Space explorer, entrepreneur whizz and the inspiration behind Robert Downey Jr’s Tony Stark character in Iron Man, Elon Musk took to the stage of SXSW on the second day of the Interactive portion, to field a few questions about his non-stop, ever-exploring life, and addressing the recent controversies two of his companies, Tesla and SpaceX, have experienced.
Chris Anderson, ex-Wired editor and author of The Long Tail: Why the Future of Business is Selling Less of More, asked the questions, which centred on Musk’s three areas of expertise and passion: space travel, electric cars, and sustainable energy, while the slightly soft-spoken but authoritative tycoon answered them, giving some insight into how this South African-born creator sees the world, and his place in it. Although he pronounces “later” like an American citizen would (he became one ten years ago), Musk’s Johannesburg accent is still there, even as the respect and admiration he inspires is global.
While 2012 was a year of great achievement for Tesla, we learn it was not a good one for the father of five, who admits he doesn’t get to see his children as often as he’d like. Musk’s New Year’s resolution, he tells us, was to have more fun, which is why he’s at SXSW.
He’s also in Texas looking to speak with authorities here on establishing a third rocket launch base. During the session, Musk also debuts footage of the Johnny Cash hover rocket — to much enthusiastic applause — demonstrating his latest interest, developing reusable rockets. The footage shows a test conducted with a ten storey-high SpaceX rocket which takes off, and then lands again, vertically.
Musk has been in the headlines recently — for two controversial reasons. Anderson opens his session by asking about these, beginning with the delay in the launch of the Dragon rocket, which was due to bring supplies to the International Space Station.

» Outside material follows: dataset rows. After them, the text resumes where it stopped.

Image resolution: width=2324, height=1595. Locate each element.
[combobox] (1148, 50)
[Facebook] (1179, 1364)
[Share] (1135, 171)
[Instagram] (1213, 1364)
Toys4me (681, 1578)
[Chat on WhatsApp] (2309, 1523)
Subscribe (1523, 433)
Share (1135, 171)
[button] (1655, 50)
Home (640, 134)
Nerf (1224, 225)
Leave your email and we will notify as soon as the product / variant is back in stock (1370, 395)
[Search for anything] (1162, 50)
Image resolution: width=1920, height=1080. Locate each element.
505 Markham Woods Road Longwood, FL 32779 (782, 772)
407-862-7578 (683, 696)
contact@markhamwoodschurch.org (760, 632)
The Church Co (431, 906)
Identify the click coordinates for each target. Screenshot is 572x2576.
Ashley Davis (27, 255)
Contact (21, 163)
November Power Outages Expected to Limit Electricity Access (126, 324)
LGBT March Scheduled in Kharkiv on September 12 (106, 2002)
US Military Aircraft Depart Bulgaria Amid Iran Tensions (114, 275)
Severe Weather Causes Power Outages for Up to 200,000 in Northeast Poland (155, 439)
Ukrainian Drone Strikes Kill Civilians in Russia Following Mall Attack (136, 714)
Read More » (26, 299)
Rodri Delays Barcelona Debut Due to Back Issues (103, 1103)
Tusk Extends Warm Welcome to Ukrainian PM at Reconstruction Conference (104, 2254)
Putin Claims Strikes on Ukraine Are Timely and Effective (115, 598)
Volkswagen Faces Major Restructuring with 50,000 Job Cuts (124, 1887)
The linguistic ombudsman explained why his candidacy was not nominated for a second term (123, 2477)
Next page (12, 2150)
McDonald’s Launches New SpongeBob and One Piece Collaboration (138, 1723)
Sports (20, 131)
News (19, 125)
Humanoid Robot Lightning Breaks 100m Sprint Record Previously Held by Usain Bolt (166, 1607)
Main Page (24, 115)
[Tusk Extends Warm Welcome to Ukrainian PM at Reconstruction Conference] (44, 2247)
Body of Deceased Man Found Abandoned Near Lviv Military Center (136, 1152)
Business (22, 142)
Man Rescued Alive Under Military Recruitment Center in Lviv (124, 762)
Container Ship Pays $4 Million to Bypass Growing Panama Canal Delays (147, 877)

Musk’s company SpaceX took over the contract to provide this service to NASA, and he says launching rockets is “extremely nerve-wracking”, before outlining the problems that went wrong with the initial launch and how they managed to get it back on track.
Later on in the session, Musk addresses the NY Times furore, when he disputed a review that was published, which said the Tesla Roadster broke down during a test drive. Musk maintains the review was false and tells Anderson he would not do anything differently about his response to the situation — which included calling the journalist a liar in not-so-polite terms — only that he would have published his rebuttal, and is still considering doing so.
As the session progressed, some insight into Musk’s overactive mind and determined character were gleaned, as he relayed his views on a number of subjects.
On how he got into space travel
I went to the NASA website to find out when we were going to Mars and I couldn’t find it. I was disappointed that we hadn’t progressed beyond Apollo and hadn’t sent anyone there yet.
[NASA is now Musk's biggest customer: "We've got about 50 launches, and three-quarters of those are for NASA." He is genuinely interested in finding out: what do we need to do to have an exciting, inspiring future in space travel? This is what drives him.]
On reusable rockets
“Imagine if in Star Trek they got a new ship for every trip — that would be pretty silly… If we’re going to establish life on other planets we need to concentrate on reusability.”
On China’s solar panel developments
“It’s like a giant donation to the world…I think the lesson is that if you want to compete with China in a commodity, you’re looking for trouble.”
“You want it to be close to a video game — a good video game — as possible: interactive and engaging.”
“Kids are awesome by the way — you guys should all have kids”
On personally stepping foot on Mars
“I would like to die on Mars, just not on impact.”
The final question, which came from someone in the audience, allowed this science-mad tycoon to show a bit more of his personal side. When asked about what the biggest mistake he has made has been, he took a while to answer, and then said: “It’s putting too much weight on someone’s talent over their personality,” before adding, “it really matters whether someone has a good heart.” Cue more appreciative applause.